Dell certainly knows how to pack and ship a monitor. The shipping box comes with a handle, there’s a formfitting cradle that hold the very lightweight panel, a two-piece stand that snaps together with a VESA mount on it for the panel… click, click and you’re done. Hook up the cables, and you’re in business.

Alienware display
The Alienware AW3225QF. (Source: Dell)

Another nice feature is the cable shield for the back to help group, route, and, most of all, hide the jangle of wires.


Faster than I can see. You never, ever see a ghost on this monitor. The refresh rate is so high, it’s physically impossible. If you watched a football game on it and the ball was tossed or kicked into the air, you would see a perfect arc movement and never a gap or jump—as good as your eyes would see if you were in the stadium.

If you are playing a game and your reactions are fast (this is directed to gamers under 50), and you see a threat and react to it as fast as lightning, the threat is going to feel it, and you’ll see every bit of it happen.

Who’s in that dark corner?

If you’ve been playing on an older 8-bit monitor, as most people are, you can only guess what’s hiding in a dark corner and about to end your current quest. If you’re sufficiently experienced, and not in run and shoot mode (or mood), you might pause and futz with the contrast or brightness to try and see it, and then try and restore the monitor to its normal conditions after you’ve dealt with the corner creature.

Not necessary with a10-bit OLED HDR monitor with True Black 400.

Alienware display
Look at the contrast difference between the white sheet and the black background. (Source: JPR)

Unless you have a 10-bit HDR monitor, you probably can’t see the extraordinary contrast range feebly presented in the above image—Dell describes it as infinite contrast ratio.

The black of a black screen on an OLED, HDR-capable monitor is as close as you can possibly get on an emissive monitor.

The problem

The problem with reviewing an extraordinary display device like this is that it’s a fantastic experience for the reviewer but almost impossible—no, it is impossible—to convey in text, even with pictures. I can tell you about the 240 Hz refresh rate, but unless you experience it, it’s just words. Same goes for the range of colors and true black.

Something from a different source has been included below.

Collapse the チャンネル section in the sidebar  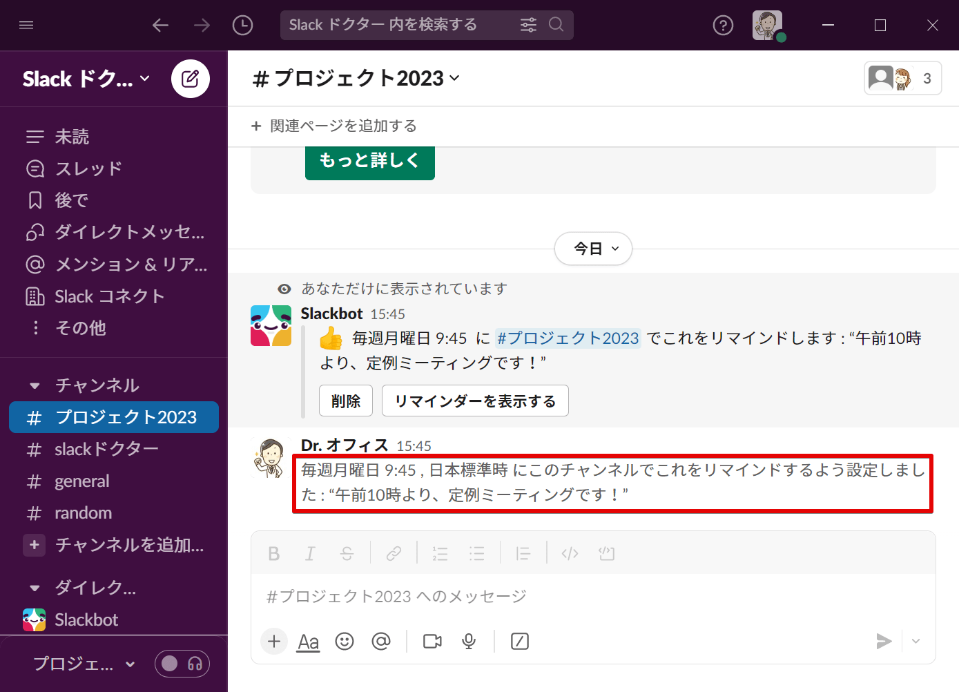(x=35, y=385)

This monitor could be the only display you’d need. You could watch movies on it via your computer or console, play games on it, and do you daily work on it. It is a universal do-everything display. Dell’s done a helluva job in delighting us with new display technology over the years, but how they are ever going to top this one is a mystery. However, I can help them think about it: 32 inches is great, but what about 49 inches?

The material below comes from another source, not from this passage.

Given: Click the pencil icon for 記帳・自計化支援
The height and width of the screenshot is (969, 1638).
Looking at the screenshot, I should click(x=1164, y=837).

A few years back, Dell made a short-throw 4K HDR laser projector. They also made (and I still use) a 49-inch 512×1440 display. They know how to make big displays. But until they do, I recommend getting one of these babies, you won’t be disappointed.

The new Alienware 32 4K QD-OLED Gaming Monitor comes with a three-year premium warranty, including coverage for OLED burn-in and sells for  $1,199.99, available in North America since January 11, 2024. The Alienware 27 360 Hz QD-OLED Gaming Monitor (AW2725DF) sells for $899.99 and is available now.

And think about this: How long do you keep a monitor—five, seven years? How much is that per year, per day?